● **YOUR TASKS**
(A) In the Blender comments, please reproduce the part that opens with the words containing "Hello Sir! Could" and closes with "old Blender Renders.", swapping "textures" for "image maps".
(B) According to the Blender comments, what color depth were earlier consumer systems like the Amiga limited to without an expensive graphics buffer card?
(C) Resume the Blender comments where they end.

● **TEXT EXCERPT**
## START

There's some fun stuff here, but as the legendary Andrew Price aka Blender Guru says, learn realism first! You'll find this a lot more interesting and you'll have a way easier time with it. I'd recommend popping over to his channel and learning what he has to teach since you're starting out, he's fantastic
I am really thankful for your tutorial, but can you help me with something? For example, I don't see the Light Unit or Stop Adjustment in the interface of the Point light...
Hello Sir! Could you help me to know how would I approach old reflections? Those sharp accurate ones without the phisically based properties, actual reflections and not just textures as it was on the old Blender Renders.
I liked how you setup specular color in your nodes as this was often the way the earlier software did things. You'd have specular hardness and specular color. Radiosity/light transmission was like the holy grail back then, left only to the ultra expensive packages and the high end workstations of the day. One other thing you'd have to limit is the color depth. On earlier consumer grade systems like the Amiga, unless you bought a fancy graphics buffer card for hundreds of dollars, you were stuck with 12-bit color or 4096 colors, so you'd see notable dithering instead of smooth gradients in the shading. Not sure if there is a way to do this directly in Blender, but you could pull the image into a photo editor like GIMP and reduce the palette to 4096 colors or even 256.

## END

● **RECORD SET**
## START

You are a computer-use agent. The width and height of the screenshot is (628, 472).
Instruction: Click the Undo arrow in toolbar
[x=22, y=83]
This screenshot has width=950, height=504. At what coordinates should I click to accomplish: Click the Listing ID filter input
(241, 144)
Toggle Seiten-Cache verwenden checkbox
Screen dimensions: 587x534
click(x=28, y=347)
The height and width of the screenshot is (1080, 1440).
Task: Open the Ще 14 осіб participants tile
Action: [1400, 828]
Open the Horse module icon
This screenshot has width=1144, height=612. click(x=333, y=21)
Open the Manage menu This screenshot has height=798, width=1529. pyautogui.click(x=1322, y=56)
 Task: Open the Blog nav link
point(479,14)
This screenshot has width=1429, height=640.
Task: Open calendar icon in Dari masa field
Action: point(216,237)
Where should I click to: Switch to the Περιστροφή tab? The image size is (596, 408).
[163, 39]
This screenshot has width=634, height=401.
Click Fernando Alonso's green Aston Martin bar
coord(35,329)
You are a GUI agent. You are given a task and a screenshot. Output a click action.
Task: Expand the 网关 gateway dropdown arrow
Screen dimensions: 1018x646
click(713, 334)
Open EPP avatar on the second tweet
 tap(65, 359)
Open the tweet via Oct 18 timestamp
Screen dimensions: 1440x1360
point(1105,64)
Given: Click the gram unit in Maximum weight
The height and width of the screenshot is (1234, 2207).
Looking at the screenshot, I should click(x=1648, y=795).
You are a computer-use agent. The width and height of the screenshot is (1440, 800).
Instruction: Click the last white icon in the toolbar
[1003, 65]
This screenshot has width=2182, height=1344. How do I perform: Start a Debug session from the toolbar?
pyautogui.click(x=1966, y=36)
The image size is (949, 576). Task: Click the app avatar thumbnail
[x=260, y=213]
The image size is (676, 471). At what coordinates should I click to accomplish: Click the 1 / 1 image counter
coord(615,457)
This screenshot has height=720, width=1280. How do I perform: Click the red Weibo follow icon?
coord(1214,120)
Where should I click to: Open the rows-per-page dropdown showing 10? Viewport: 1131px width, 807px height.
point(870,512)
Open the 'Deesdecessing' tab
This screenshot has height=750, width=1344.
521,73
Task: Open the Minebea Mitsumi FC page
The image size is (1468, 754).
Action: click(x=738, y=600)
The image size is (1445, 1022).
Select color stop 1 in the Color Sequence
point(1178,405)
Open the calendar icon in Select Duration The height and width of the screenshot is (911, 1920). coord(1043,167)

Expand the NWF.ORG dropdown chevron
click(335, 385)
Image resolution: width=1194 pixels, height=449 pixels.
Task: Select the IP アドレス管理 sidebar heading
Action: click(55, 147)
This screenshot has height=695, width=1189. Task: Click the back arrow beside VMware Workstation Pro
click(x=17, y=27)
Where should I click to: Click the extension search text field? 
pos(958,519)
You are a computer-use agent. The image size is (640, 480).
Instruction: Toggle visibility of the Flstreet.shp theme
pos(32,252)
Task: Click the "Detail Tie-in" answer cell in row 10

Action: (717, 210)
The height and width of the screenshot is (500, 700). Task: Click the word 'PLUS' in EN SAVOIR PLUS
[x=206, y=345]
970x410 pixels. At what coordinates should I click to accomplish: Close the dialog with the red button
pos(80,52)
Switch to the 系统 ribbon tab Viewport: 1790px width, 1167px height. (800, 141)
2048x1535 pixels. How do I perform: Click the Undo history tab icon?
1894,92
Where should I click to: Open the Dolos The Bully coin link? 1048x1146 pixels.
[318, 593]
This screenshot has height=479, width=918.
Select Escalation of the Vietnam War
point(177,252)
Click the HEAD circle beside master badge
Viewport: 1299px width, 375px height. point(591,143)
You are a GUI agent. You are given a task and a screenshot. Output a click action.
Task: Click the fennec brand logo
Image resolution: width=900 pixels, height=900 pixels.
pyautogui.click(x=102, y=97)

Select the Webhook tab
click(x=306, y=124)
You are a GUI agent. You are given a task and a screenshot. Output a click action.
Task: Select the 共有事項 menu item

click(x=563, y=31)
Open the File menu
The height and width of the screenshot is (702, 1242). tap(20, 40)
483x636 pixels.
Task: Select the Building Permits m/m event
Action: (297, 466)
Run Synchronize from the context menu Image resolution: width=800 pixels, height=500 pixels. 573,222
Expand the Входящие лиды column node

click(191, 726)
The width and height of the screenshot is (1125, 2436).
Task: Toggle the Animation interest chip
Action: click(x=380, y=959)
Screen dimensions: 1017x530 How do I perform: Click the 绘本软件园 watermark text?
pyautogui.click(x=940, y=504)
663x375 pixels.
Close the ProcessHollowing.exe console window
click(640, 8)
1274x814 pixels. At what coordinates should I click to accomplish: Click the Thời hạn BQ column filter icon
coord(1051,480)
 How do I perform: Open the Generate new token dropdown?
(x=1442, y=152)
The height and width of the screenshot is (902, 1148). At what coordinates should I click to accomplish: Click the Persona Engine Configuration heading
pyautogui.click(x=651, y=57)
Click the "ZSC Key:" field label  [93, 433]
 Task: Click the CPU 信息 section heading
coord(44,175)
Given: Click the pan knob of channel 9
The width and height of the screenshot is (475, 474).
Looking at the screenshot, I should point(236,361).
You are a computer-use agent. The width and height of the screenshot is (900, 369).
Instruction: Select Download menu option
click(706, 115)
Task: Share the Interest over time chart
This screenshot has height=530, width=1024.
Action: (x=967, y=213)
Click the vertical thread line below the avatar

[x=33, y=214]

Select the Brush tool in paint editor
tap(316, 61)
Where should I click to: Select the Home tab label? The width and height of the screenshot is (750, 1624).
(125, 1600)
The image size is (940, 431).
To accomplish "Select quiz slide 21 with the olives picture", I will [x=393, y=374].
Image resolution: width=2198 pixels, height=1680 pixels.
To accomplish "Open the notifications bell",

## END

● **FINAL RESULTS**
(A)
Hello Sir! Could you help me to know how would I approach old reflections? Those sharp accurate ones without the phisically based properties, actual reflections and not just image maps as it was on the old Blender Renders.

(B) 12-bit color, or 4096 colors.

(C)
I just remembered something I wanted to ask about this material: is it possible to add normal map and/or bump map functionality? I've been trying to figure out how to add bump detail without having to mix or add a principled BSDF, thus adding bounce lighting/reflections.
Yes. Trying to remember what's in the tutorial here... You could just take the normal inputs for any nodes you want to be affected and plug it into the "Group Input" node to expose them. Then use the bump node (or normal map node, whatever your purposes require.)
@@ChristopherFraserVFX So I added a bump map node in the group node, connected it to the group input, then connected a voronoi texture to the bump input of the group node. It doesn't show any bump.
Ah the phyiscal light options are from the Photographer addon! Truthfully though, I never figured out the diff between those and the regular lights. Either way, highly recommend photographer
curious about how one would go about adding an alpha input to the group? I'm trying to convert a plant model I found into a retro shaded object, it includes an alpha map but I'm not savy enough to know how to integrate that into the Retro Shader.
very helpful but one thing that I recommend is to turn up the scale of IU interface, As owner of bad cheap 720p panel laptop, I can't see things so little, and not everyone has fast and cheap internet so thanks for reading my comment
Excellent tutorial, thank you for making this. I'm experiencing a problem, however. Upon plugging in the "Is Camera Ray" node to the mix shader, I still get reflections and bounce lighting. Edit: My floor plane had a default material on it. Switching it to the retro CGI material removes the reflections seen in the teapot.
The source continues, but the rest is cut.